A COVID e a importância dos Valores

A discussão sobre os valores é um tema interminável e sempre presente. Por vezes pensamos que discutir valores é quando só quando se fala de valores. Mas não: estamos a discutir valores sempre que tomamos uma das centenas de opções pragmáticas na nossa vida. Lembro-me a história de uma menina de 4 anos que estava a ter na sua escola sessões de "Filosofia para Crianças". Curiosa, a mãe perguntou-lhe, "Mas afinal o que é a Filosofia? A menina parou e, passado um momento, respondeu: "Estás a ver? Se estás a perguntar, isso já é filosofia!". Que excelente aproveitamento que esta menina teve das aulas.

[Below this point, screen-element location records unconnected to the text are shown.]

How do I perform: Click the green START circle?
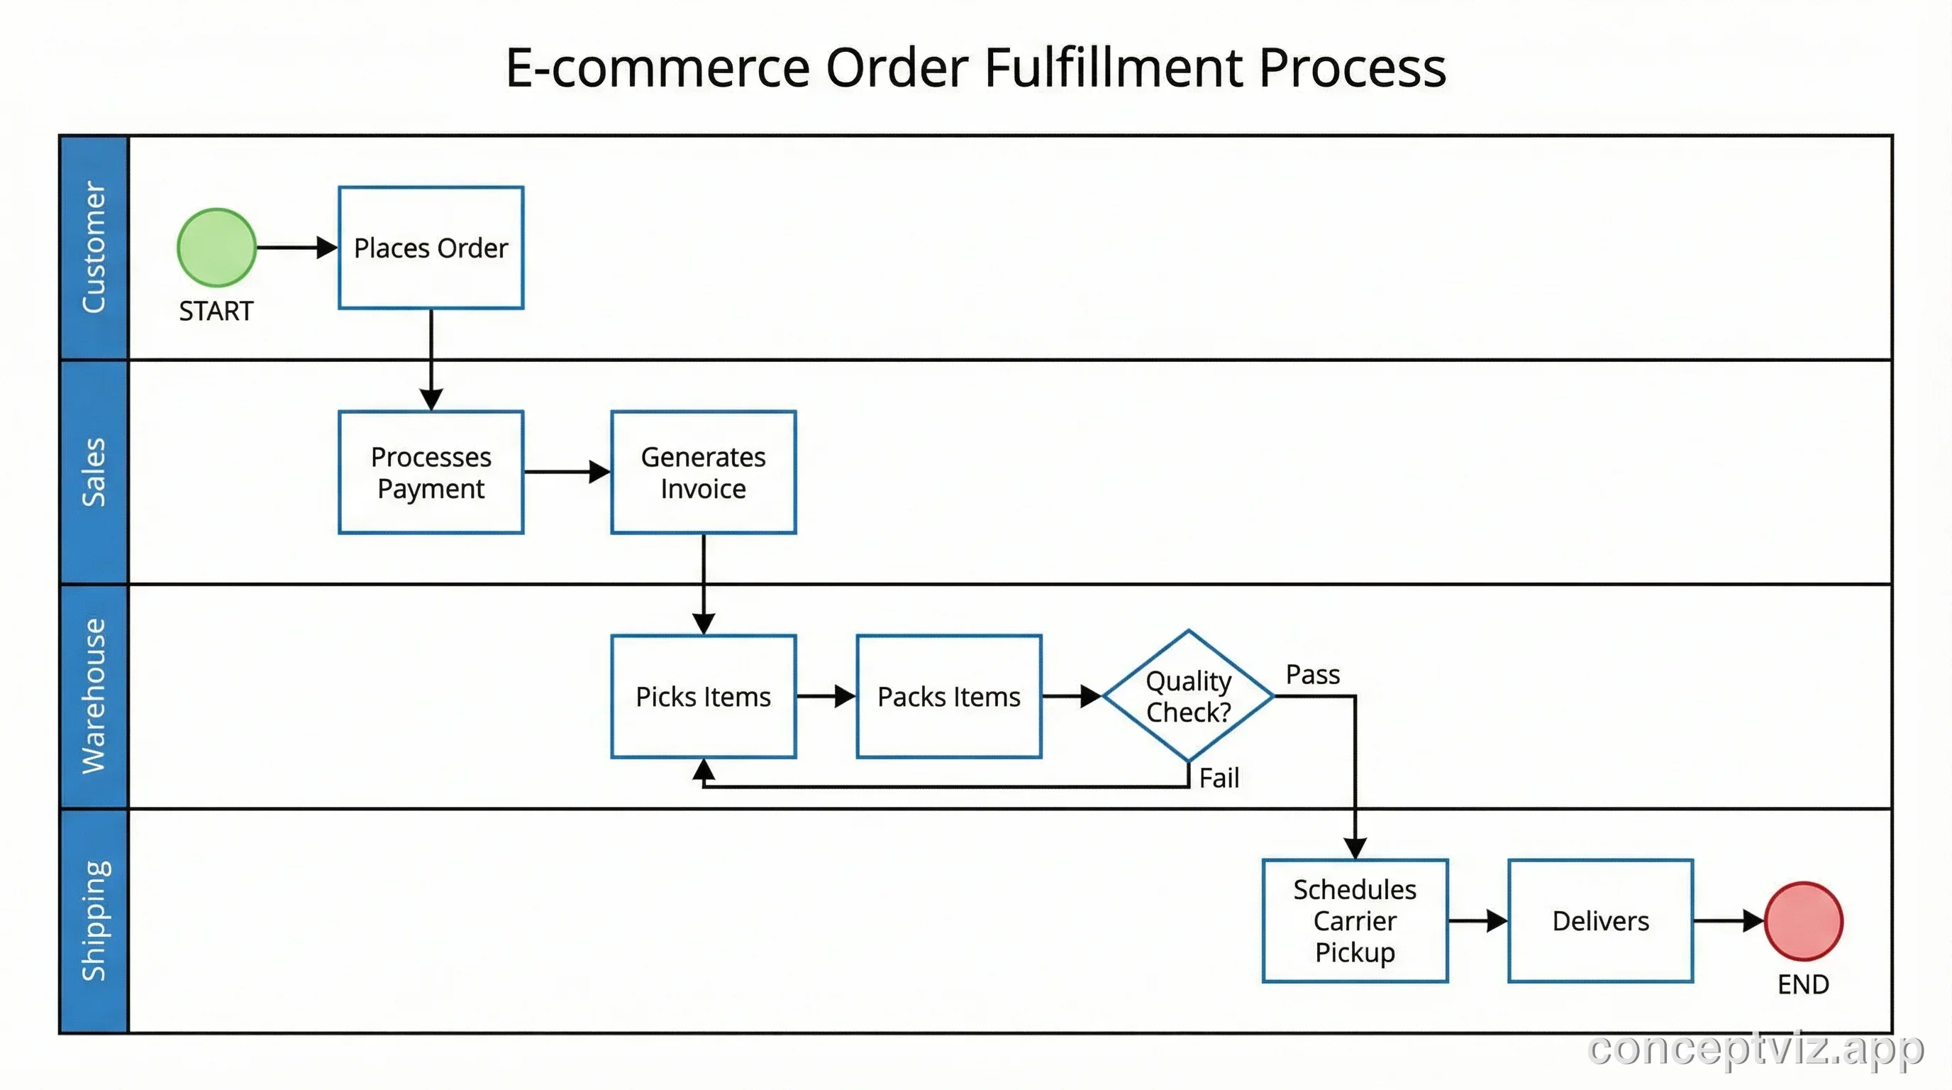pos(217,247)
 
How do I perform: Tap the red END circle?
pos(1803,920)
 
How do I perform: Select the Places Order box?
pos(431,247)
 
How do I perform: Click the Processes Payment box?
pos(431,471)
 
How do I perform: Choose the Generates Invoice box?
pos(703,471)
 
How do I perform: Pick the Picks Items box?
pos(703,696)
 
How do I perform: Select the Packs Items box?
pos(949,696)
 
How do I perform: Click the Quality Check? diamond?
pos(1188,696)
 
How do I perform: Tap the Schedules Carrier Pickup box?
pos(1355,920)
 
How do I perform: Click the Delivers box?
pos(1600,920)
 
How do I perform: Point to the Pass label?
pos(1312,674)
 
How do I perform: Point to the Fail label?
pos(1219,778)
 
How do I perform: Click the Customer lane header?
pos(94,247)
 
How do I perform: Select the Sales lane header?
pos(94,471)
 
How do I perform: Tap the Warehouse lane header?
pos(94,696)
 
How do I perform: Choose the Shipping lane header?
pos(94,920)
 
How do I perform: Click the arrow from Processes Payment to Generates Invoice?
pos(566,471)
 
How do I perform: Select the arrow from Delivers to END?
pos(1728,920)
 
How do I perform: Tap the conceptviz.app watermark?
pos(1755,1049)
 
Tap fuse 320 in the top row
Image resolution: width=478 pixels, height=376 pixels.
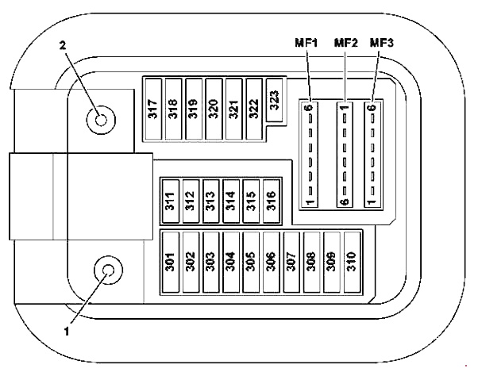point(214,108)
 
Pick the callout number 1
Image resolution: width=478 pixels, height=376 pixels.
point(67,332)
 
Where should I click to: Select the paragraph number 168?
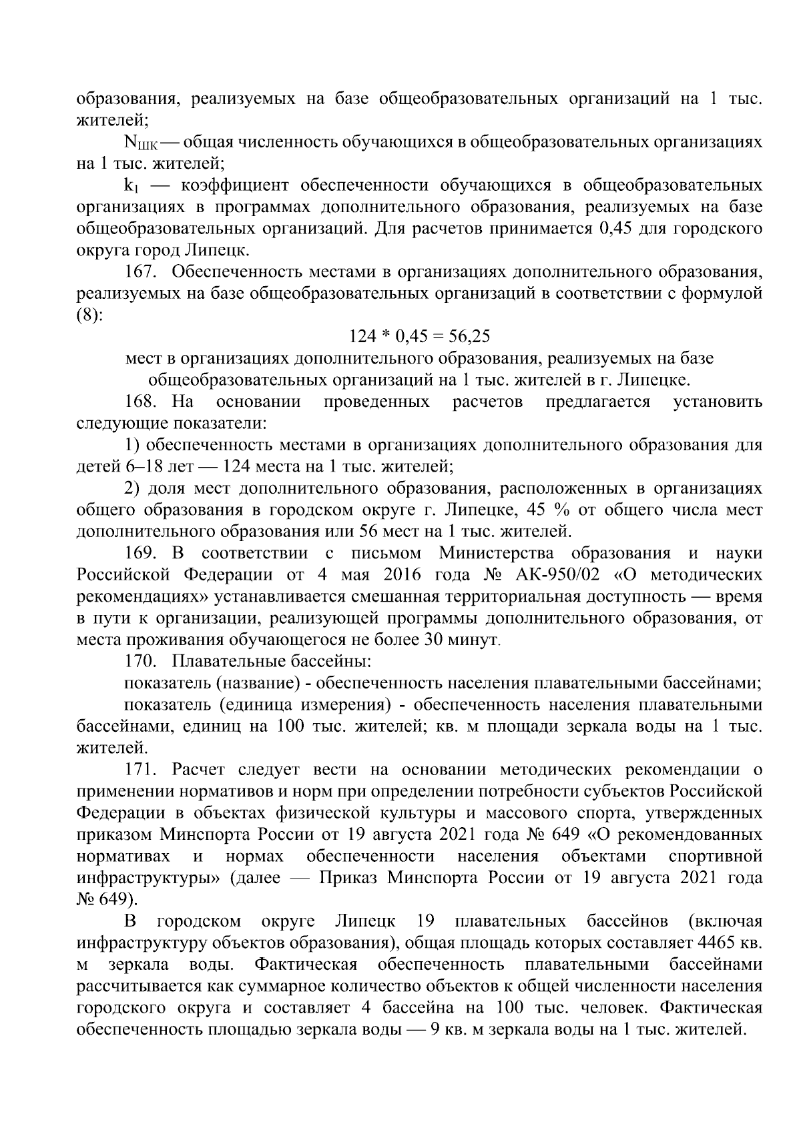pos(140,402)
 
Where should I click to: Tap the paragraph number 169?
pos(140,553)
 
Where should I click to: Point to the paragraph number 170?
pos(140,662)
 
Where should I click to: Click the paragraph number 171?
pos(140,770)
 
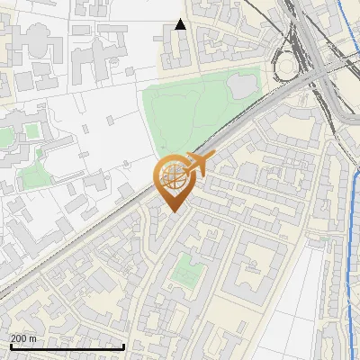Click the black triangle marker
point(180,24)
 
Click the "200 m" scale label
point(23,338)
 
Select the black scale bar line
point(67,346)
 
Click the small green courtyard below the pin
point(187,269)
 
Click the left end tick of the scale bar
point(10,346)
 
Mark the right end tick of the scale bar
point(123,346)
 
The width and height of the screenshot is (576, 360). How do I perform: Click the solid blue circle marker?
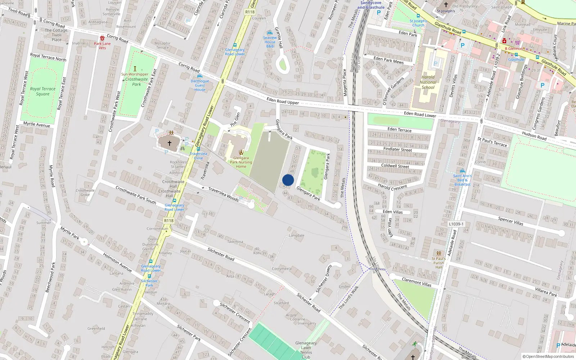[288, 180]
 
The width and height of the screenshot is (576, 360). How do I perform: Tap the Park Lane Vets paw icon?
[102, 38]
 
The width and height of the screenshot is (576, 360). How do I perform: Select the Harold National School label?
[428, 82]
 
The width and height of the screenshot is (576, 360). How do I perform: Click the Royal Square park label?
[43, 91]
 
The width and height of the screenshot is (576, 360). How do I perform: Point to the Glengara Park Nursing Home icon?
[241, 153]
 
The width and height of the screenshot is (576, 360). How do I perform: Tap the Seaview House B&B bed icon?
[270, 33]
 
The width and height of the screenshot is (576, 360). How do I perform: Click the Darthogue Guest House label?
[200, 85]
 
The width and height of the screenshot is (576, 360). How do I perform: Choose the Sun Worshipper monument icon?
[135, 69]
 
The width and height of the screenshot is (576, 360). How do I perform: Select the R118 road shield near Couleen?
[250, 12]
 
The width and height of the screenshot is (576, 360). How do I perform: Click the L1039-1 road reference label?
[456, 224]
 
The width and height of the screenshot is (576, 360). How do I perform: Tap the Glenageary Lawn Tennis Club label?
[306, 350]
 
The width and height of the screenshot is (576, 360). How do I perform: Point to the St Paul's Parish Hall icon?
[438, 253]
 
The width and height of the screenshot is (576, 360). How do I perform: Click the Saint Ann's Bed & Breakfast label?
[462, 180]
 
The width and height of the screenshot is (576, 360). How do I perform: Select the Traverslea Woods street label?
[223, 194]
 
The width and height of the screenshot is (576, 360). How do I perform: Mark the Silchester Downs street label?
[323, 279]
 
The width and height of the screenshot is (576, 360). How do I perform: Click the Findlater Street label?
[397, 149]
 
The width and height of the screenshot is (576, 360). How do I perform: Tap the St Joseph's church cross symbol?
[446, 5]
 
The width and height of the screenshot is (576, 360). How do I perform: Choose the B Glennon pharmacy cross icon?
[504, 41]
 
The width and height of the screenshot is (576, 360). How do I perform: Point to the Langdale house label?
[297, 235]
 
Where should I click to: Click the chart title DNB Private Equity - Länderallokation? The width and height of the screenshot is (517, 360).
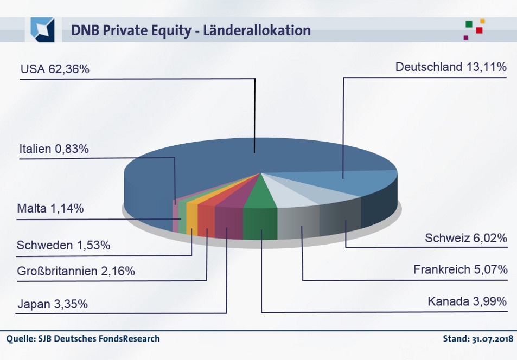pos(190,30)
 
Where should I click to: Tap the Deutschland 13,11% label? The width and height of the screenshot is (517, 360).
pos(451,67)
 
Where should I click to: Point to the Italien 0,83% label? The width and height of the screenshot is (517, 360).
pos(54,149)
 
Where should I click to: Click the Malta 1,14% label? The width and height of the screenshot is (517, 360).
pos(50,208)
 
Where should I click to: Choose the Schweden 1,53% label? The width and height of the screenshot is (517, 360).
pos(63,245)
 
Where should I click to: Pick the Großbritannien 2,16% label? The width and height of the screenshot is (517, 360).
pos(76,271)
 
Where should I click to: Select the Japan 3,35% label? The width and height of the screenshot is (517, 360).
pos(52,304)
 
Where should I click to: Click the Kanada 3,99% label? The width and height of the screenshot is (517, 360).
pos(467,301)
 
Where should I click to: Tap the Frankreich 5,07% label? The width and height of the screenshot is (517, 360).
pos(460,269)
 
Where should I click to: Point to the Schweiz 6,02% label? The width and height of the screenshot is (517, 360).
pos(466,238)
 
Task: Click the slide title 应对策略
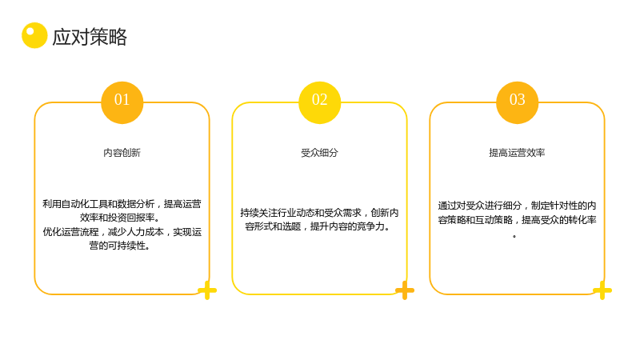pos(90,37)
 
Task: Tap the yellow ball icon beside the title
pos(34,35)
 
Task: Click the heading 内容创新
pos(122,153)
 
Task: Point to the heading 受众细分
pos(319,153)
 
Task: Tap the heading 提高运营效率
pos(517,153)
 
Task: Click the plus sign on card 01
pos(207,290)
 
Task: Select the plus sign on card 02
pos(405,290)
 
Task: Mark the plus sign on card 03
pos(602,290)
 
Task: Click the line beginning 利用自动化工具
pos(122,204)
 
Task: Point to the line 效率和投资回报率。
pos(120,218)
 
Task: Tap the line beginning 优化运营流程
pos(122,232)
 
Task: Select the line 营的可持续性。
pos(119,246)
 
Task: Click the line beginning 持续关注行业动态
pos(319,213)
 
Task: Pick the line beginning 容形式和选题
pos(318,226)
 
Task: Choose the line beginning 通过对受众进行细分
pos(517,206)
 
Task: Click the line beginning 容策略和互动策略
pos(517,219)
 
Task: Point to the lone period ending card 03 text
pos(514,236)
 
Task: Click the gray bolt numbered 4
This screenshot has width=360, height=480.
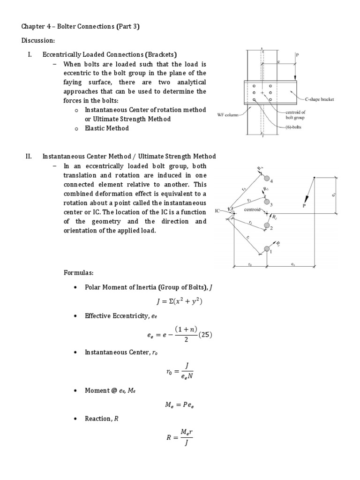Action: coord(267,178)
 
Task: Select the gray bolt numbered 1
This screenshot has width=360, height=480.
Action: coord(267,248)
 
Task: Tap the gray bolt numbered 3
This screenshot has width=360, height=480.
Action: coord(267,202)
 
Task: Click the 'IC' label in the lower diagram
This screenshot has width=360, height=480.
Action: coord(218,211)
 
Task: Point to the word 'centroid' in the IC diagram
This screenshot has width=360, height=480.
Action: coord(254,210)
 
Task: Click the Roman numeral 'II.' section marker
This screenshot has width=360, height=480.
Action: coord(28,157)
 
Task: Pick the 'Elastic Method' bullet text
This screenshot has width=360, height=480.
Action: coord(106,128)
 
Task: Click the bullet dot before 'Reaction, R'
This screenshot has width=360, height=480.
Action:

Mas regressando ao tema, a nossa vida quotidiana é sempre uma expressão de valores e por isso eles são tão presentes na nossa vida.

Edgar Morin, um jovem filósofo francês de 98 anos, tem desde há muito escrito sobre a "complexidade". Resumindo a sua vasta obra sobre este assunto, ele defende que vivemos cada vez mais em sociedades complexas, em que os conhecimentos se interpenetram, são "tecidos em conjunto" e ao mesmo tempo que se auto organizam.

É bem estimulante olhar a nossa sociedade como complexa em lugar de olhar o que se passa com óbvio, evidente e linearmente racional. Olhar a nossa sociedade e nosso conhecimento como complexo traz para a discussão muitas abordagens que, de outra forma, seriam consideradas espúrias ou despropositadas. E este é talvez um primeiro e basilar aspeto da nossa reflexão.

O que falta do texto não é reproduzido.